Exactly, this solves only one of the many problems of hydrogen. There are still supply, transportation, storage, and safety issues to be dealt with. Hydrogen, always 30 years in the future.


----------



## aeroscott (Jan 5, 2008)

idarusskie said:


> where would you get your hydrogen? produce it at home? or split it from gasoline?


Gasoline splitting only helps big oil , you cut your fuel use they triple the price . Home splitting , It wouldn't start out like that , very big power users/producers running megawatt solar / wind or other generators needing gigawatt storage . fuel cell can be reversed feeding water (distilled) and power in and O2/H2 out . H2 storage verses batteries ? ever changing target. Batteries win today for ev's .


----------



## PhantomPholly (Aug 20, 2008)

Jason Lattimer said:


> Oh, wow carbon nanotubes. That just sounds expensive. If anyone actually starts making these damned things already, it will change everything.

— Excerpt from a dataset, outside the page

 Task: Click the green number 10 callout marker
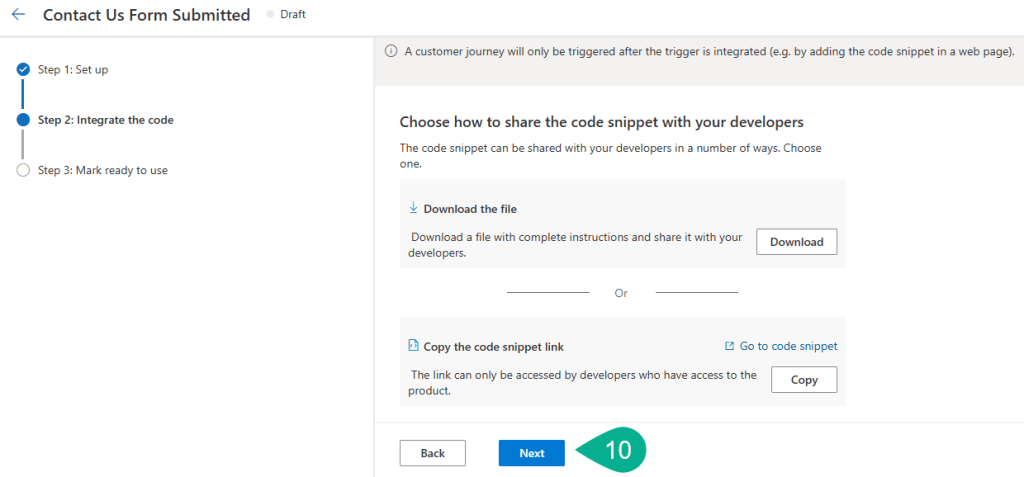point(616,450)
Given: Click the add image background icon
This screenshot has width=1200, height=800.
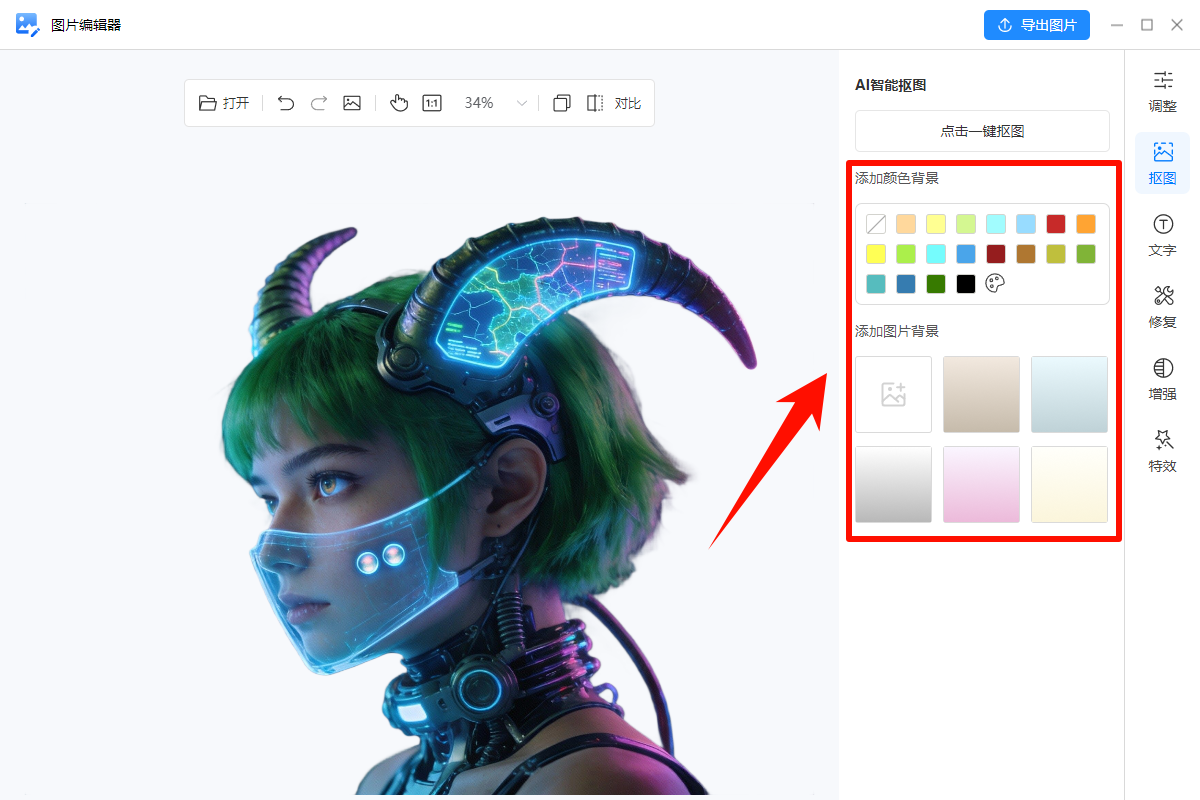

That's partly right. They are already creating nanotubes in large quantities; the trick is to get them in the right length and to get them to go where you want them (e.g. line up nicely without touching each other). So I'd say the expensive part isn't the material but how to use it.

Another concern is the health impact of these little buggers. There are no long term studies (duh - they're new) and a concern has been raised that if they are released into the air in quantity they could lodge in our lungs and cause issues similar to asbestos fibers.


----------